(Dataset)
+ + + + + + +
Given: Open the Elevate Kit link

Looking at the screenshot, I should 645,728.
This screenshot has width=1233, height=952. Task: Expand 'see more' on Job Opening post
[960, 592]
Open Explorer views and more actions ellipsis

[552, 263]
+ + + + + + +
(The task) In the listing above, find the line that contains "This screenshot has". Write it out exactly, along with each line after it up to and including the last.

(Answer space)
This screenshot has width=1233, height=952. Task: Expand 'see more' on Job Opening post
[960, 592]
Open Explorer views and more actions ellipsis

[552, 263]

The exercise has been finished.